0:55:18 > 0:55:21Hauling that gargantuan cranium about.

0:55:21 > 0:55:24I'm not kidding, that boy's head's like Sputnik.

0:55:24 > 0:55:28It's not bleak. As long as you're making fun, it's not an insult.

0:55:28 > 0:55:30That was offside, wasn't it?

0:55:30 > 0:55:33He'll be crying himself to sleep tonight,

0:55:33 > 0:55:36on his huge pillow!

0:55:36 > 0:55:38What can you say about Orphans?

0:55:38 > 0:55:40I think you'll find she's too heavy.

0:55:40 > 0:55:42She ain't heavy, she's my mother.

0:55:46 > 0:55:47When we were filming,

0:55:47 > 0:55:49it wasn't funny -

0:55:49 > 0:55:53but when I saw it, Jesus Christ!

0:55:53 > 0:55:55It so darkly hilarious.

0:55:56 > 0:55:58PEOPLE GASP

0:56:00 > 0:56:03Of course, there is one Scottish film stereotype

0:56:03 > 0:56:08that is guaranteed to get us doing a song and a dance.

0:56:08 > 0:56:09Orders, please!

0:56:09 > 0:56:11Ah, yes.
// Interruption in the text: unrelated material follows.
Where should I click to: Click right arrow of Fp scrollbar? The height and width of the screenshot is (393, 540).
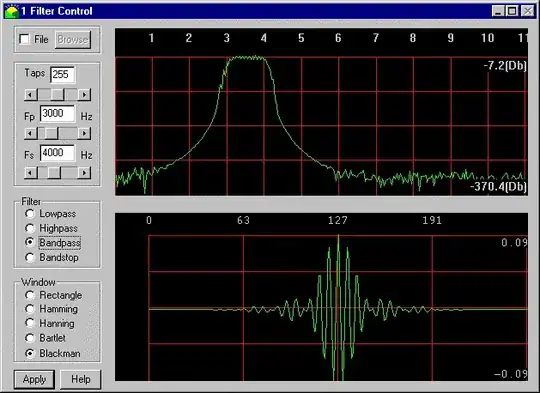point(84,133)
The ceilidh.

0:56:12 > 0:56:14There always has to be a ceilidh.

0:56:14 > 0:56:16Other forms of dance are available.

0:56:16 > 0:56:18I'm quite partial to the slosh, myself.

0:56:18 > 0:56:20According to film, well,

0:56:20 > 0:56:23us Scots like nothing more than a bit of swinging.
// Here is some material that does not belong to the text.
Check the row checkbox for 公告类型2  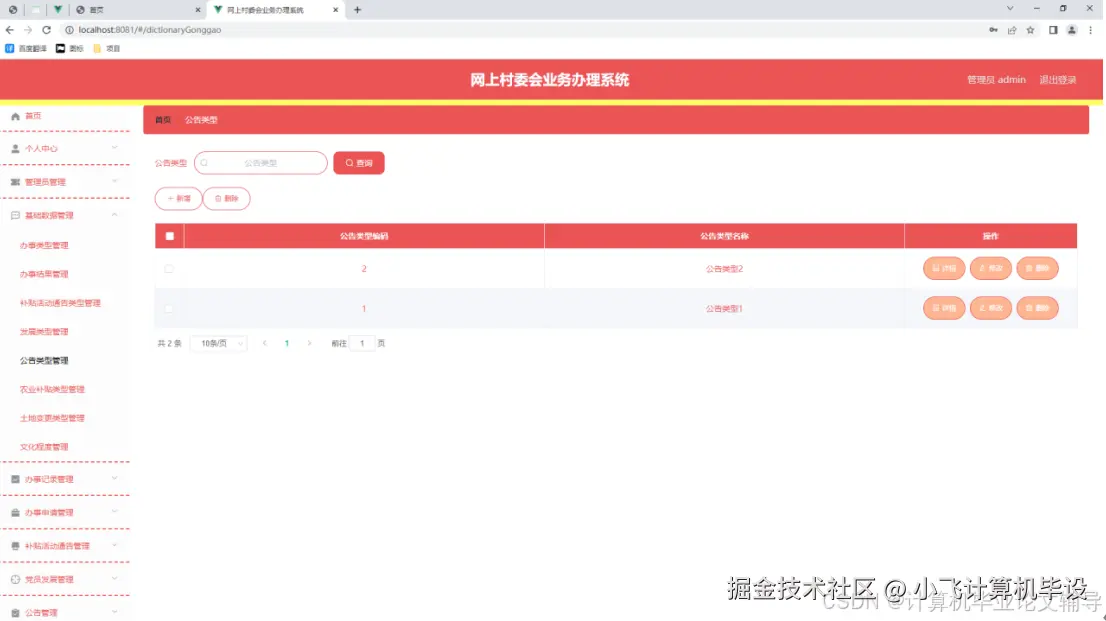(x=169, y=268)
0:56:26 > 0:56:27Come on, lassie, wee and sober.

0:56:29 > 0:56:30Come on!

0:56:30 > 0:56:34CHEERING

0:56:34 > 0:56:36It has this ability

0:56:36 > 0:56:41to completely destroy any inhibitions that you have.

0:56:41 > 0:56:43If a man doesn't wear a kilt, I don't call it dancing.
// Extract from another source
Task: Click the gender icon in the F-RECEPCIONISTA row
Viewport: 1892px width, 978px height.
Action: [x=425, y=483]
0:56:43 > 0:56:46Give us hard men and ceilidhs, that's what I say.

0:56:46 > 0:56:50- Are you dancing?- Aye! I'm dancing all right. Come on.

0:56:50 > 0:56:53That is the stereotype of us

0:56:53 > 0:56:55but it's the one that we should be most proud of.

0:56:55 > 0:56:58THEY SHOUT

0:56:58 > 0:57:03New Year really does personify everything that's great about us.

0:57:06 > 0:57:08I have no doubt, Duncan,

0:57:08 > 0:57:10you have composed a suitable verse

0:57:10 > 0:57:11in honour of this great occasion.

0:57:11 > 0:57:13Och, no.

0:57:13 > 0:57:15Come on, Duncan-boy, let them have it.

0:57:15 > 0:57:17- Here, Duncan.- Ah, man, man.

0:57:22 > 0:57:27A nation can only survive as an idea through culture.

0:57:27 > 0:57:30All of these films that we've been talking about

0:57:30 > 0:57:32and the sum of that is Scotland.

0:57:34 > 0:57:37# Kind friends and companions

0:57:37 > 0:57:40# Come join me in rhyme

0:57:40 > 0:57:43# And lift up your voices

0:57:43 > 0:57:46# In chorus with mine

0:57:46 > 0:57:50# Let's drink and be merry

0:57:50 > 0:57:53# All grief to refrain

0:57:53 > 0:57:58# For we may or might never all meet here again... #

0:58:01 > 0:58:03Who's like us? We're complex,

0:58:03 > 0:58:05a beautiful mess of contradictions.

0:58:05 > 0:58:06Stereotypes?

0:58:06 > 0:58:08Best enjoyed when we're laughing at them.

0:58:08 > 0:58:10But, hey, if the kilt fits, why not wear it?